Il aime La Retraite de Russie de Victor Hugo qu’il dit magnifiquement avec quelques commentaires de son cru -un peu insistants genre explication de texte pour élèves de sixième- mais bon, nous sommes quand même emportés par le flot lyrique hugolien. «Il neigeait. On était vaincu par sa conquête./ Pour la première fois l’aigle baissait la tête. Sombres jours! L’Empereur revenait lentement/ Laissant derrière lui brûler Moscou fumant. Il neigeait./L’âpre hiver fondait en avalanche. /Après la plaine blanche, une autre plaine blanche./ On ne connaissait plus les chefs ni le drapeau./ Hier, la grande armée, et maintenant troupeau. /On ne distinguait plus les ailes ni le centre. Il neigeait. /Les blessés s’abritaient dans le ventre/ Des chevaux morts; au seuil des bivouacs désolés/On voyait des clairons à leur poste gelés/ Restés debout, en selle et muets, blancs de givre,/ Collant leur bouche en pierre aux trompettes de cuivre. »

Jacques Weber dit aussi le poème bien connu de Victor Hugo dans les Contemplations, Demain, dès l’aube… en hommage à sa fille Léopoldine morte, noyée à dix-neuf ans enceinte de trois mois, avec son mari après le naufrage de leur barque sur la Seine. Tragédie qu’il apprend quand il se trouve dans les Pyrénées avec sa Juju en lisant le journal!» Demain, dès l’aube, à l’heure où blanchit la campagne,/ Je partirai. Vois-tu, je sais que tu m’attends. /J’irai par la forêt, j’irai par la montagne./Je ne puis demeurer loin de toi plus longtemps. »

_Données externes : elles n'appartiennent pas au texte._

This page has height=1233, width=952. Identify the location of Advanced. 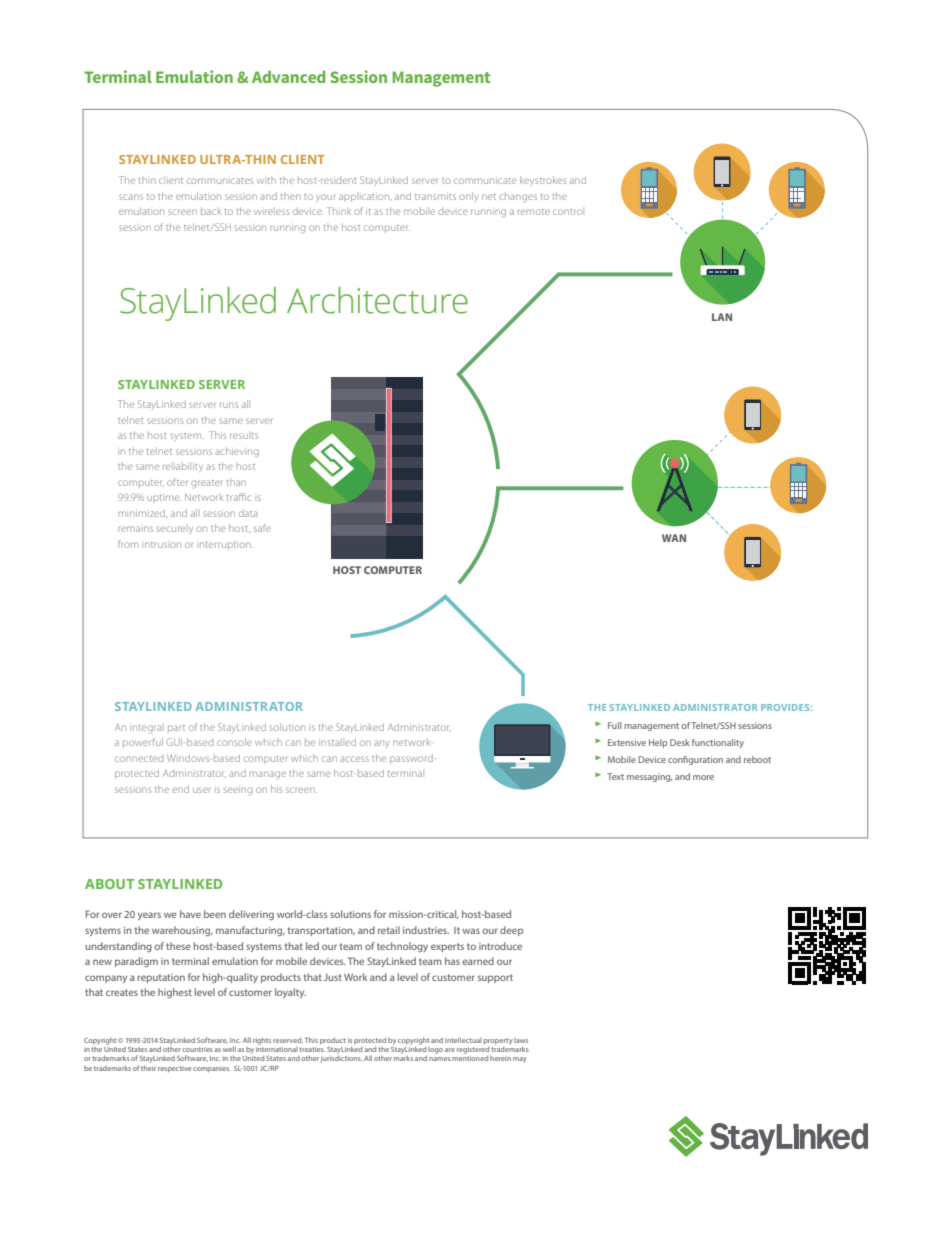
(288, 77).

Aux meilleurs moments de cette grande heure, Jacques Weber sait bien faire sonner la langue de Victor Hugo mais le spectacle reste très inégal. Pourquoi se met-il à crier -et c’est vraiment dommage- pour dire son célèbre discours à l’Assemblée contre la peine de mort: «Eh bien, songez-y, qu’est-ce que la peine de mort? La peine de mort est le signe spécial et éternel de la barbarie. Partout où la peine de mort est prodiguée, la barbarie domine ; partout où la peine de mort est rare, la civilisation règne. ( …) Vous avez renversé le trône. Maintenant consacrez l’autre, renversez l’échafaud. Je vote l’abolition pure, simple et définitive de la peine de mort. »

Et pourquoi ces commentaires de texte avec une diction souvent approximative où l’acteur s’écoute parfois parler? Pourquoi ces prompteurs sur grand écran accrochés au balcon qui éclairent la salle d’une lumière blafarde, alors qu’il ne les regarde pas et qu’il a déjà les textes sur un pupitre et sur une table? Il faudrait de toute évidence que ce spectacle soit vraiment mis en scène et que Jacques Weber soit dirigé, comme il l’était quand il jouait formidablement La Dernière Bande de Samuel Beckett (voir Le Théâtre du Blog) mis en scène par le grand Peter Stein.
A ces réserves près, vous pouvez aller au moins savourer ces textes mais nous l’avons quand même connu plus convaincant… Attention, ce n’est pas donné: il vous faudra débourser
de 42, 50 €  à 39, 20 € au parterre !

Philippe du Vignal

Jusqu’au 2 juillet, Théâtre Antoine, boulevard Sébastopol, Paris (Xème).